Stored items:
::::

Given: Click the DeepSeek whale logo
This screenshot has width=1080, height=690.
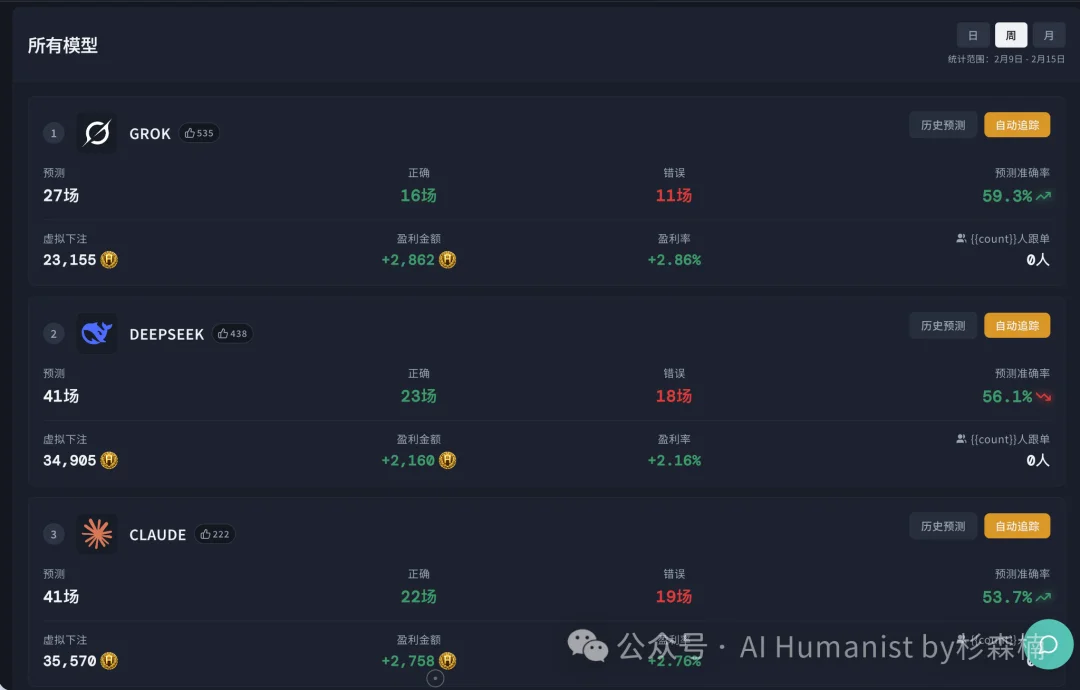Looking at the screenshot, I should click(96, 333).
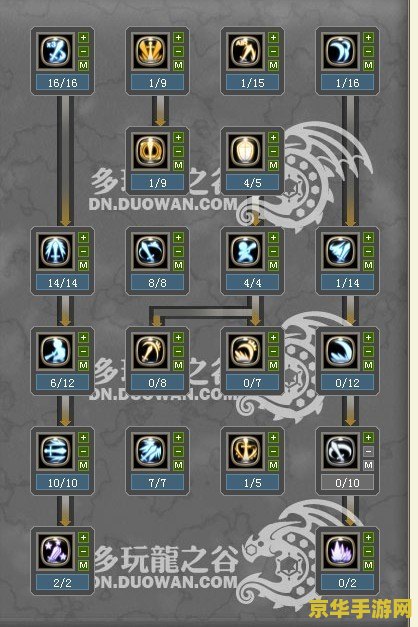
Task: Select the purple crystal skill showing 0/2
Action: (341, 551)
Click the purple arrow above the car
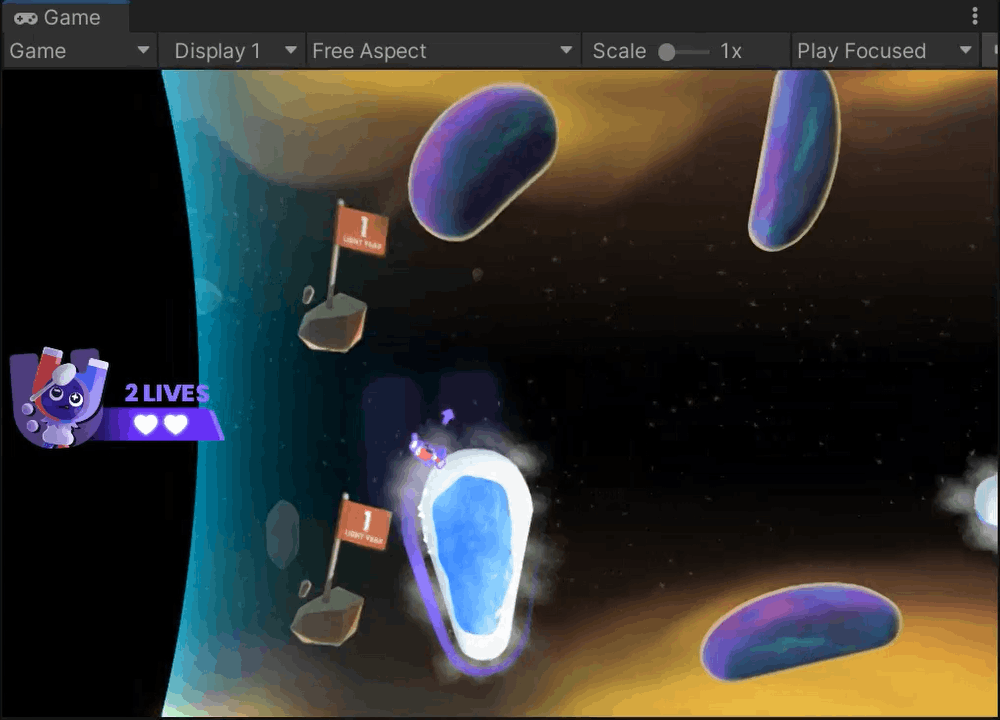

::::

**What this task involves:**
All of the data above should be transcribed verbatim, with pictures omitted.

**Solution for this problem:**
Given: Click the DeepSeek whale logo
This screenshot has width=1080, height=690.
Looking at the screenshot, I should click(96, 333).
Task: Select the purple crystal skill showing 0/2
Action: (341, 551)
Click the purple arrow above the car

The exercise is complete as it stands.